Finnish start-up SuperGround has revolutionised food production by introducing a pioneering method that repurposes animal bones and hard tissues into delectable, sustainable food products.
The technique not only reduces food waste but also addresses carbon emissions, marking a significant eco-friendly innovation in the food industry.
SuperGround's technique, devised by founder Santtu Vekkeli, creates a versatile paste from ground chicken and fish parts. This paste retains most of the meat's nutrients, including heat-sensitive vitamins, and seamlessly integrates into familiar products like chicken nuggets and fish cakes.
Addressing the traditional waste associated with animal mass, particularly bones, SuperGround's method converts approximately 20% of poultry's mass, primarily hard tissue, into a usable form. This not only reduces food waste but also cuts CO2 emissions by increasing food yield by 20% to 70%.
Positioned as a practical solution within existing consumer habits, SuperGround's innovation requires no major changes in buying patterns.
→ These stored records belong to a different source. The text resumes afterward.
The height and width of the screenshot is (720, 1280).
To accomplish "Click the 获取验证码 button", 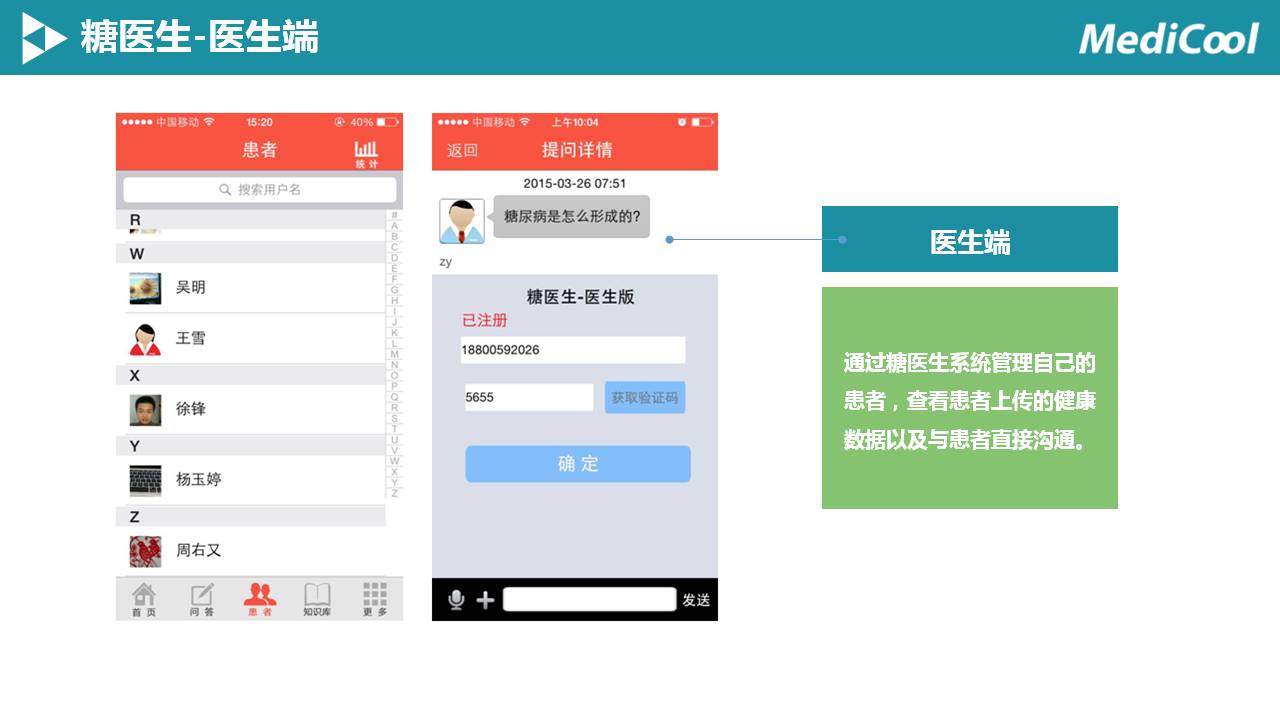I will (645, 398).
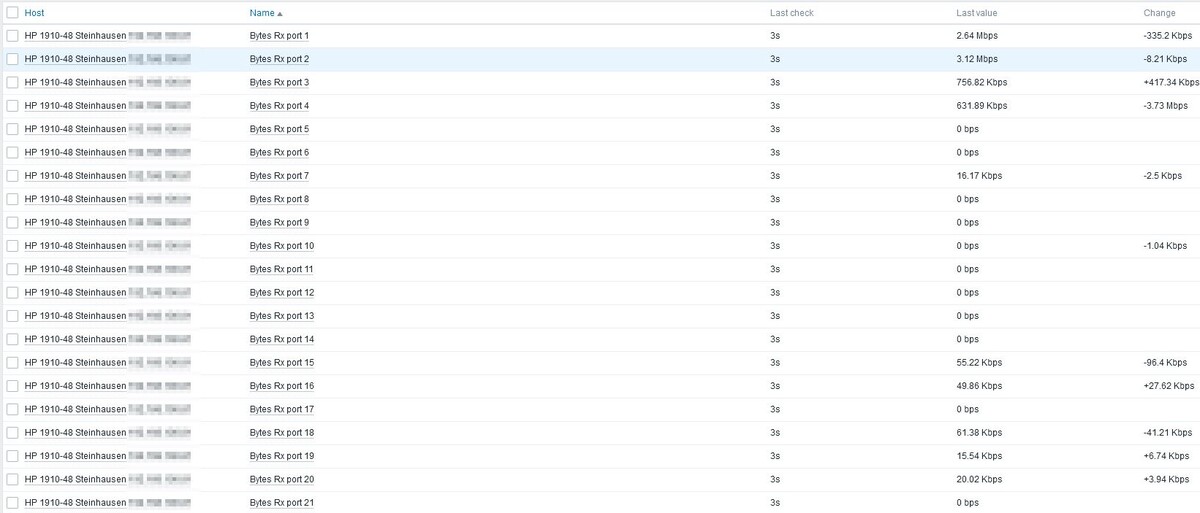Sort by Name column header
The image size is (1200, 513).
[261, 13]
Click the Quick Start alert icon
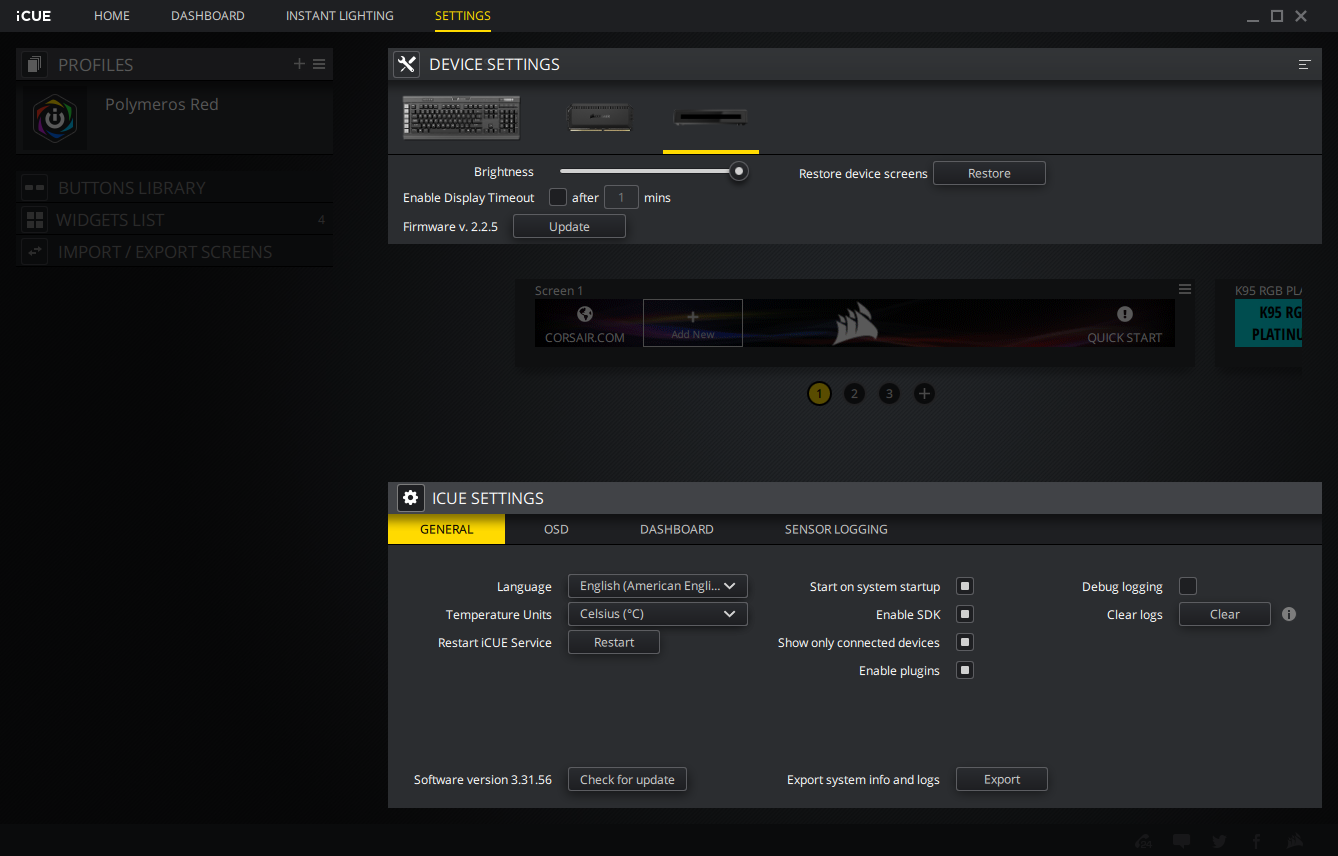Viewport: 1338px width, 856px height. click(x=1125, y=314)
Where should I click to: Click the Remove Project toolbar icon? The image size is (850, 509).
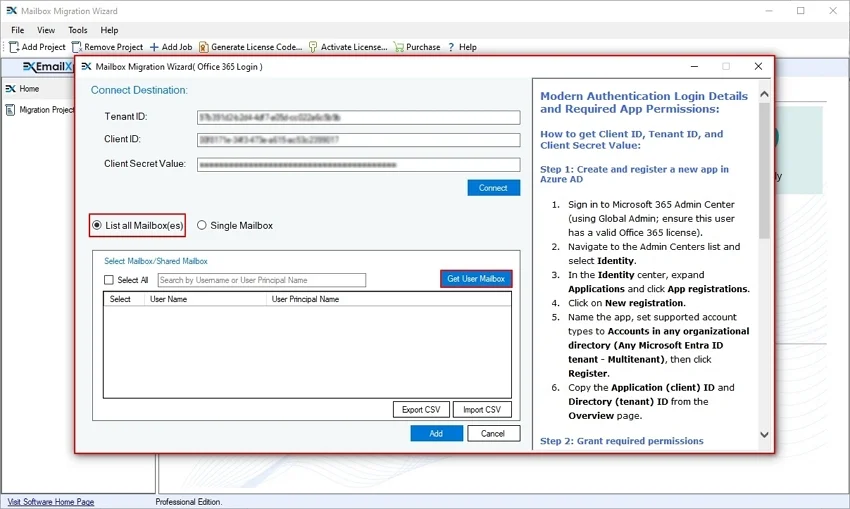(x=77, y=47)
While acknowledging it isn't a complete solution for sustainability, the concept represents a significant step forward.
SuperGround claims that its process can yield 30-60% more from fish and 30% more food from chicken, reducing the strain on resources. The hybrid meat resulting from this method also has the potential to cut CO2 emissions per kilogram of food by up to 40%.
Addressing concerns regarding the product being “too processed,” SuperGround reassures consumers that their method involves only heat, pressure, and mechanical shear forces. The resulting product maintains a natural mouthfeel, indistinguishable from the entire product, without any hard bone particles.
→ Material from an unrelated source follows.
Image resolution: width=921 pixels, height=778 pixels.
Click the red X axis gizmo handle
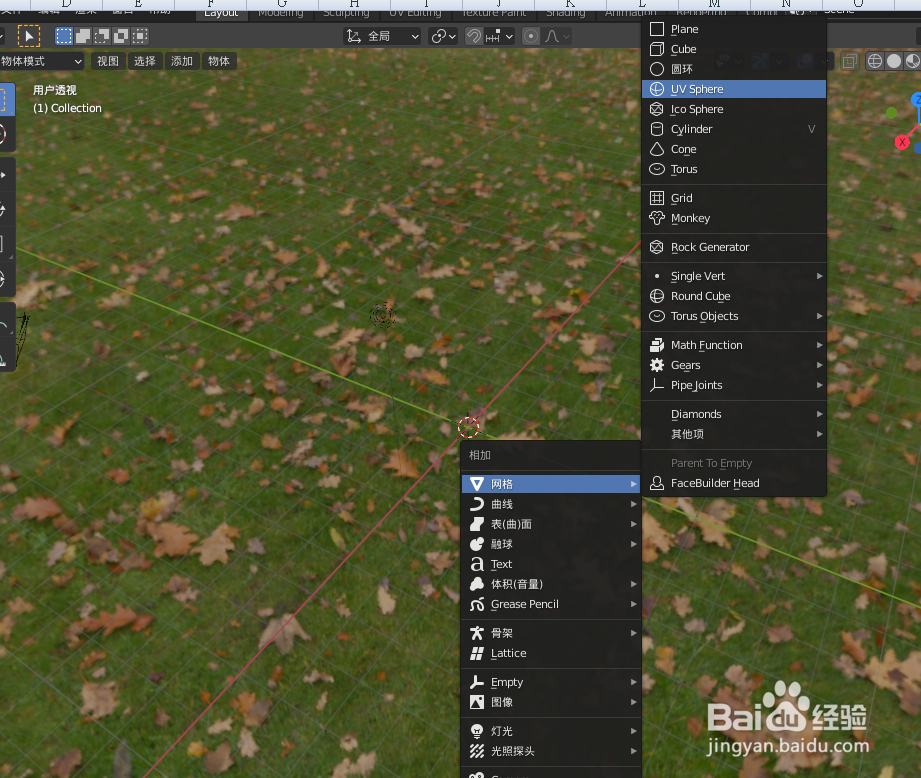(902, 141)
According to the United Nations Food and Agriculture Organisation (FAO), animal agriculture generates over 14.5% of global greenhouse gas emissions. This is more than the exhaust emissions from the world’s cars, trucks, planes, and ships combined.
A recent study published in Nature Food found that 57% of all global greenhouse gas emissions attributable to food production correspond to the production of animal-based food.